この記事では「大山先生VS升田先生の棋譜を鑑賞しよう 第107局」の動画について書いていきます。

動画データ

日時
1962年01月12日
棋戦名
産経臨時棋戦三番勝負第2局 千日手指し直し局
対局者
☗大山康晴 名人☖升田幸三 九段
戦型
中飛車
棋譜の出典
「大山VS升田 全局集」 by マイナビ出版
使用した楽曲
手裏剣ソードおとわび / fumikomidori
動画の投稿先

動画

ニコニコ動画Youtube

棋譜

形勢グラフ

形勢グラフ

雑記・感想

大山VS升田全局集でのタイトルは「打開に踏み切れず、再度の千日手に」です。

本局の見どころは以下のとおりです。

  1. 盛り返すも千日手を選択する升田先生

序盤は穏やかな展開になり、戦型は☗中飛車VS☖急戦模様になりました。

中盤、升田先生は☖7五歩から動きますが、大山先生は升田先生の攻めを勢いづけさせないよう慎重に対応します。

升田先生は☖5四歩と5筋も絡め戦線拡大を図りますが、大山先生に強烈な反撃を与える結果になり、その反撃をさせる前に攻めきる必要が出てきました。そこから升田先生は激しく攻勢に出ます。升田先生の激しい攻勢に対しても大山先生は慎重に対応し、用意された反撃を強かに実現しようとします。

升田先生はと金と竜を作り、一見調子良さそうに攻めているように見えますが、升田先生の玉形が薄く、ちょっとした反撃でも潰れかねない状況なので形勢そこまで良くありません。

大山先生が☖6八との飛車取りに対し飛車を逃げたので飛車を抑えることに成功したので、升田先生は形勢を盛り返しつつありました。しかし、玉形に残る憂いと千日手で先手を手にできる点を加味してあえて千日手を選択しました。

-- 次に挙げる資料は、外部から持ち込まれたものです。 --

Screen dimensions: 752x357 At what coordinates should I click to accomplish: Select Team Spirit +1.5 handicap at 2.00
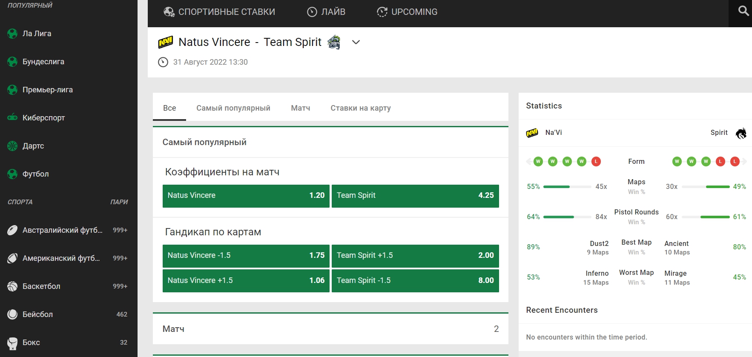tap(415, 256)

升田先生は当時を『この当時の大山君と頂点を争う将棋を指すには、深い読みの裏付けと、それを可能にする体力がなければ、容易に倒せる相手ではなかった』と振り返っているのでもしかしたら体力面での憂いもあったのかもしれません。

千日手も戦略の1つとして選択するお互いの闘志をひしひしと感じる1局でした。

使用音楽については、適当に選びました。